Commissioner Dave Kensinger explained the rewrite was an attempt to make things easier for people looking to develop property. “One of the examples is they put in standards for modular homes so you can put modular homes on residential lots,” Kensinger said. “And basically what it’s done is, if you take a look at it, it’s gone through and cleared a lot of things up, a lot of inconsistencies that has existed in the code in the past that have caused a lot of problems and confusion.”

The proposed code also would create three types of industrial land, light, general and waterfront industrial. And it would streamline the approval for small in-home businesses. It also covers topics like set-back on lots, building standards, requirements for signs, walls, fences and parking. A number of the components are recommendation from the borough’s 2016 comprehensive plan.

The meeting was billed as a public hearing but it turned into more of a question and answer session for residents and property owners to learn about the new code language. Understandably, not many had started reading the hundreds of pages of new code language. The planning commission has been drafting it for about a year but put the full document out for public review this winter. They’re hoping to make a final recommendation on it in March.

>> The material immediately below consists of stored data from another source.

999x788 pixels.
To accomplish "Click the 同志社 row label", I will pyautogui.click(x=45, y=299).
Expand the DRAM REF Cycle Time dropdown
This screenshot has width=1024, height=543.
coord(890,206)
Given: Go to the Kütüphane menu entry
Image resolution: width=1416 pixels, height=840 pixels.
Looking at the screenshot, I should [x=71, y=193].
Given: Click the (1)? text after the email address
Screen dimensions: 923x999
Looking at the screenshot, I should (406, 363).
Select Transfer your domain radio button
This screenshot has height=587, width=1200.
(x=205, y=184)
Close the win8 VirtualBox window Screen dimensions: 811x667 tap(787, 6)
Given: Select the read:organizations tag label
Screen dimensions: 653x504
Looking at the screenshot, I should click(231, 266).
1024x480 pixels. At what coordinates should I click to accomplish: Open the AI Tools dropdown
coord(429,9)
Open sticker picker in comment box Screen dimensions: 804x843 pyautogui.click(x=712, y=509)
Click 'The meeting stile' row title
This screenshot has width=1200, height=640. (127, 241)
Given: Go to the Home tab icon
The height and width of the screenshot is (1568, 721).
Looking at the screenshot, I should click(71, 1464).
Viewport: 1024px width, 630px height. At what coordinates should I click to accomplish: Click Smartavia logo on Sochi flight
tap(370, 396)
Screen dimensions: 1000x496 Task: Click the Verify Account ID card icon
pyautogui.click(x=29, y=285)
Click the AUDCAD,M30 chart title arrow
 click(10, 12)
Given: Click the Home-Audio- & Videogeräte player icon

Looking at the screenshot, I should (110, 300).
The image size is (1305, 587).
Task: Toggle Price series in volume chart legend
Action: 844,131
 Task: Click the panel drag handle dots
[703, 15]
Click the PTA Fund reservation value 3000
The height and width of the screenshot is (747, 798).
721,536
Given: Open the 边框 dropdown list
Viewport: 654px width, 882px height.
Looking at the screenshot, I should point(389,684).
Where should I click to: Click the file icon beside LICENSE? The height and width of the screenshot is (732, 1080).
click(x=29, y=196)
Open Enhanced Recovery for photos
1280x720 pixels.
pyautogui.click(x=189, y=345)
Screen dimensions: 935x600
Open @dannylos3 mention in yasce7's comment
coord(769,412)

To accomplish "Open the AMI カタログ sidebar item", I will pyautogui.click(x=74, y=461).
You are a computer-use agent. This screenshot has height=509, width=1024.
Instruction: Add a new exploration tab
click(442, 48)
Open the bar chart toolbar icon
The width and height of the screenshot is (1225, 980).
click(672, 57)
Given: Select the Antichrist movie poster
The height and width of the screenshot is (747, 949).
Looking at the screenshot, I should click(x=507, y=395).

Some of the comments came from property owners who have had difficulty with existing zoning. Mike Etcher wanted to make sure Lyons Road remained an industrial area and told of the difficulty of finding a place for an auto repair shop.

“We looked for over a year for a place to build the shop that Etch’s Auto is in now because no place would allow it in Petersburg, none of the lots up by Hammers, Twelfth (Street), all over town we looked and we even had (borough building official Joe Bertagnoli) even trying and he said there just wasn’t,” Etcher said. “So that’s when we decided to build on our commercial industrial lot between there and it worked out much better. We had a lot more land and room.”

Commissioner Kensinger responded the borough is hoping to find more opportunities for industrial development. “But what we’re trying not to do is not trying to put industrial developments right next to residential subdivisions,” he said. “And that’s kind of where that I’ve seen in my limited time on the planning and zoning commission where a lot of the issues come up is when you have people that are living in an area where their neighbor is basically doing an industrial activity.”

Along those lines, Joe Aliberti wanted to see residential land protected for that use and not permitted for fishing gear or boat storage. “When you zone it residential the number one purpose of that area is for residences,” Aliberti said. “That should be the primary use of that property.”

Aliberti has argued against allowing gear and equipment in a residential neighborhood in the Olsen subdivision south of downtown.

The borough has produced some one page summaries of the new code and the changes it will mean on the borough’s website. The entire document is available for download there too, with hard copies available at the library or the borough offices.

The planning commission is still making changes and plans to vote on a list of amendments a meeting March 6th at noon. They’re also expected to vote on the entire document and that will be their final recommendation to the borough assembly. That group will consider the proposed language in three readings of an ordinance this spring.